Cantey Davis was a jock back then. His hero was Coach Bob Fowler, who’d won 15 Varsity letters at Earlham, the Quaker university at Richmond, Indiana. Coach Bob was 6’8” in the days when nobody else was tall enough to dunk basketballs. He inspired exemplary deportment without having to raise his voice. As a matter of fact, whenever Coach Bob wasn’t grinning, things got quiet. He was trying to teach Cantey to control his temper.
Coach Bob’s brother Jim caught hawks and hunted with them. At the time he was off somewhere in South America catching a harpy eagle. Before he made a name for himself on Wild Kingdom, our mothers warned us if we didn’t study hard, we’d end up like that worthless Jim Fowler, though we thought it took a lot of class to choose a profession by a pun on your last name.
I was sure to make my own fortune very soon after getting out of Dougherty County. I might go down to South America myself, I thought. Carve an enormous pecan plantation out of the Brazilian jungle and oversee it by horseback. I bet by God Margaret Wilson would listen up when I set up a concert grand piano for her in the grand hall of my antebellum mansion. I’d saunter in, remove my Panama hat from disheveled ducktails, lean against the doorway in my muddy English knee boots listening to Mozart with one critical eyebrow raised. I pictured her in a flowing white dress playing the concert grand or nursing me back to health from some romantic disease that didn’t involve dysentery or urinary discharges. Something like malaria, with cold chills and hot fevers. I’d lie in a high canopy bed, hovering near death, as she applied cold compresses to my winged temples. The idea of dying didn’t bother me a bit, nor did the fact that nothing in my high school curriculum had prepared me for carving out colonial plantations. In retrospect, I’ve known only two people in my life who contracted malaria. Mr. Haslam, owner of the Greatest Used Bookstore in the World, caught a fatal dose in Africa, and Jimmy Gray, who picked his up in Viet Nam. Jimmy assured me that malaria (at least the Vietnamese strain) isn’t romantic.
Cantey, bound for Dartmouth on a football and academic scholarship, was saving his cash from a temporary job delivering Easter flowers in a bunny costume for his Uncle Jim Pace, the florist. Cantey was supposed to hippity‑hop from the delivery truck to the front door with floral bouquets husbands ordered for their wives.
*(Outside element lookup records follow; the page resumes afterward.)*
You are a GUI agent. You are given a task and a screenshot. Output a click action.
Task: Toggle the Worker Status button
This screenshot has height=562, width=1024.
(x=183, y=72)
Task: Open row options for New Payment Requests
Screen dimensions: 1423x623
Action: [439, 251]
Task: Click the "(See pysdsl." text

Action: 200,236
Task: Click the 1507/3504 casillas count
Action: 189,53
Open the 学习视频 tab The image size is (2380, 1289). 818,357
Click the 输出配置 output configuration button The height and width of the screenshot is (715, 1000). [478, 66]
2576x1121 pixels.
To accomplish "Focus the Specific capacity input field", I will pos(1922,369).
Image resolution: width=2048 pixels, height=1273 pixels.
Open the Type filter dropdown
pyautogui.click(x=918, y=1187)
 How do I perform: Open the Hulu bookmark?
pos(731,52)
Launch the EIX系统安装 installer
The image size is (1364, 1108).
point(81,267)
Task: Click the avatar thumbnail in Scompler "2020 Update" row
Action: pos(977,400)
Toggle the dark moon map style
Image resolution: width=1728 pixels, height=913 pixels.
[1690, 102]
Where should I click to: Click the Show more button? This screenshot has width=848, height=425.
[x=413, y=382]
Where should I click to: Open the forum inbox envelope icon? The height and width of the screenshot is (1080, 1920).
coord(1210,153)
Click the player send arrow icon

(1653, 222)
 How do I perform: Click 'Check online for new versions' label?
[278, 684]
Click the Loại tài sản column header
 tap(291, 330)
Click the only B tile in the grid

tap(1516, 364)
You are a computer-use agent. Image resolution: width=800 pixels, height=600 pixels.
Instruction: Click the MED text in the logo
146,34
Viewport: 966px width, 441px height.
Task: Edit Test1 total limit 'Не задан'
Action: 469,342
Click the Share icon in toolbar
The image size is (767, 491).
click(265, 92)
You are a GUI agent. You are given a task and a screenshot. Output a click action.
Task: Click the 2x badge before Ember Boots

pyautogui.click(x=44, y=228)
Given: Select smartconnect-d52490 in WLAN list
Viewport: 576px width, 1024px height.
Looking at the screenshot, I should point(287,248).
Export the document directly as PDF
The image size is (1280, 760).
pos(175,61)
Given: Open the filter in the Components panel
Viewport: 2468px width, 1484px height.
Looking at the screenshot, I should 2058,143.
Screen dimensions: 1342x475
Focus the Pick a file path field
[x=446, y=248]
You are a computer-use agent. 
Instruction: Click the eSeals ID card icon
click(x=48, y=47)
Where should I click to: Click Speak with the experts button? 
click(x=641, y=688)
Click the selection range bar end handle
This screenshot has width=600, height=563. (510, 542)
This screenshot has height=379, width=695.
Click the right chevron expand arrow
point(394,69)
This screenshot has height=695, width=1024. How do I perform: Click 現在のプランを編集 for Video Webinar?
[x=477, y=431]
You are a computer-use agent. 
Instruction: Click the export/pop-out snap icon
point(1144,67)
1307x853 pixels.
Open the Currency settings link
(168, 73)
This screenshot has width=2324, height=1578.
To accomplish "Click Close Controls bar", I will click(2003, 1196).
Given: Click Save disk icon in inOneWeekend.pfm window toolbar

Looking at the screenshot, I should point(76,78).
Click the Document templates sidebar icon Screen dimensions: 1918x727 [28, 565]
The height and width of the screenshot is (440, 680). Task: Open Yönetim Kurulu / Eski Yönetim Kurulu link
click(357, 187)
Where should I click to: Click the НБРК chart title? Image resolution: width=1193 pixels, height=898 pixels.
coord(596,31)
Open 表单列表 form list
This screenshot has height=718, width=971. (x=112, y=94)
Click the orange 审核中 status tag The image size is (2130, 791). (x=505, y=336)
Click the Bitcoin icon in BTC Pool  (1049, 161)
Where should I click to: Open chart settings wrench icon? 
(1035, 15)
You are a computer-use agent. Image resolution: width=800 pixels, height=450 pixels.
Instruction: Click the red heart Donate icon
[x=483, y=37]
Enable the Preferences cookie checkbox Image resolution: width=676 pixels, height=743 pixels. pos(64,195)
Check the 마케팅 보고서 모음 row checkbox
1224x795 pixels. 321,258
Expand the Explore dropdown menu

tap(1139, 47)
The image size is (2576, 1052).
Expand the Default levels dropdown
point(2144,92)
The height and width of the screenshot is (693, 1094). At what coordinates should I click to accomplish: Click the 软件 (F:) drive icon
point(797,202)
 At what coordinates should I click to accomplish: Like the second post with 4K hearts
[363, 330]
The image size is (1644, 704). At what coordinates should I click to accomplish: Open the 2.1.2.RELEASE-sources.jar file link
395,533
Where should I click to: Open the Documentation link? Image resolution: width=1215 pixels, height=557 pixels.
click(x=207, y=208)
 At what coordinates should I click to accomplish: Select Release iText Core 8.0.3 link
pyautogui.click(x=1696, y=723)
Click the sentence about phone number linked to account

The best hippity‑hop Cantey could manage was a lope interceded by a spastic lurch among the barking dogs and the gaggles of children who swarmed him barking and screaming, nipping and grabbing at his cotton tail.
The public danger lay in the disguise. The floppy‑ears and demented buck‑tooth smile of the headpiece innocuously masked a simmering rage stoked and maintained by teenage and adult tormentors who couldn’t estimate Cantey’s disposition and who didn’t, therefore, know when to let up, and at evening twilight of Easter Sunday, some tedious husbands with too much Jim Beam under their belts harassed a rabid bunny rabbit beyond the restraint Coach Bob had taught him.
“You ain’t going to believe this,” a neighborhood spectator called in to 911, “but they’s a big pink rabbit at a Easter Egg hunt in Hilsman Park steady kicking ass.”
Puzzled police arrived on a broken field of scattered egg basket and wounded fathers, an enormous bunny with a missing tail and one amputated ear hulking back to a white van full of lilies, slamming the door.